Xiangru Tang, Tianrui Qin, Tianhao Peng, Ziyang Zhou, Daniel Shao, Tingting Du, Xinming Wei, Peng Xia, Fang Wu, He Zhu, Ge Zhang, Jiaheng Liu, Xingyao Wang, Sirui Hong, Chenglin Wu, Hao Cheng, Chi Wang, Wangchunshu Zhou

2025-07-09

Agent KB: Leveraging Cross-Domain Experience for Agentic Problem Solving

Summary

This paper talks about Agent KB, a system that helps AI agents solve problems better by learning from past experiences gathered by different agents across various tasks and domains through a shared knowledge base.

What's the problem?

The problem is that AI agents usually work alone and cannot learn from each other's past successes or mistakes, which means they often have to solve similar problems repeatedly without benefiting from earlier solutions.

What's the solution?

The researchers created Agent KB with a hierarchical structure that stores knowledge at different levels, such as detailed execution steps, summarized workflows, and high-level strategies.
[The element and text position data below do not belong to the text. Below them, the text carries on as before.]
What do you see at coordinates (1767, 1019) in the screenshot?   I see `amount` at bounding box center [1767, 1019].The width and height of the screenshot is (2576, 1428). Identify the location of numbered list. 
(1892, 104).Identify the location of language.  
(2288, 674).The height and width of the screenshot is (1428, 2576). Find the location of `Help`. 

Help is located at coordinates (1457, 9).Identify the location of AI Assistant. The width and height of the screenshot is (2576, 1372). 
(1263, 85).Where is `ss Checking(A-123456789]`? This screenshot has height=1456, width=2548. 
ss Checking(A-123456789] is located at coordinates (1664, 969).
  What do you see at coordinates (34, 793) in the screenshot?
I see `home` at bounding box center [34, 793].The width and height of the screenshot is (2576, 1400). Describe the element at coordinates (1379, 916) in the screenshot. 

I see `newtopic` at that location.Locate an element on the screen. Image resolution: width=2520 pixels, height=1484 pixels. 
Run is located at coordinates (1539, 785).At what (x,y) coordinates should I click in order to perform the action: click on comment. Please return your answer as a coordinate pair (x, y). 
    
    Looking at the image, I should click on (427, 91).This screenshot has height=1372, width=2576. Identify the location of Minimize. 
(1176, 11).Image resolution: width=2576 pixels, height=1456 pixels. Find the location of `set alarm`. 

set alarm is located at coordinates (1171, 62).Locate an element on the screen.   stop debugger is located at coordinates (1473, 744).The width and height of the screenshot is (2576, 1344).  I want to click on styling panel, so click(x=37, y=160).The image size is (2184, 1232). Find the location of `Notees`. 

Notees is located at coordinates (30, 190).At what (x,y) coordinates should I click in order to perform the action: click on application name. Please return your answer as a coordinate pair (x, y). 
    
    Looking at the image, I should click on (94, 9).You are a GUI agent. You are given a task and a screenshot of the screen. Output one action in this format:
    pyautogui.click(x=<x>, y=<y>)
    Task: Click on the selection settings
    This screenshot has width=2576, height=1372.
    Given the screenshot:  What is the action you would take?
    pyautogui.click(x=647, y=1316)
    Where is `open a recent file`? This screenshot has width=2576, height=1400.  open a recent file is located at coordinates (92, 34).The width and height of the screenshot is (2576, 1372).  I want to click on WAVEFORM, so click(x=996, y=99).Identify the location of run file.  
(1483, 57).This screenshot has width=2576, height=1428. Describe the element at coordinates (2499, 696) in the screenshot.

Agents use a Reason-Retrieve-Refine process to understand a new problem, find relevant past experiences, and adapt those solutions to the current task.

Why it matters?

This matters because it allows AI agents to reuse knowledge and strategies from different sources, making them smarter and more efficient at solving complex problems, especially when dealing with new or different tasks.

Abstract

Agent KB, a hierarchical experience framework, enhances problem-solving success rates across different agents by enabling cross-agent knowledge transfer through a Reason-Retrieve-Refine pipeline.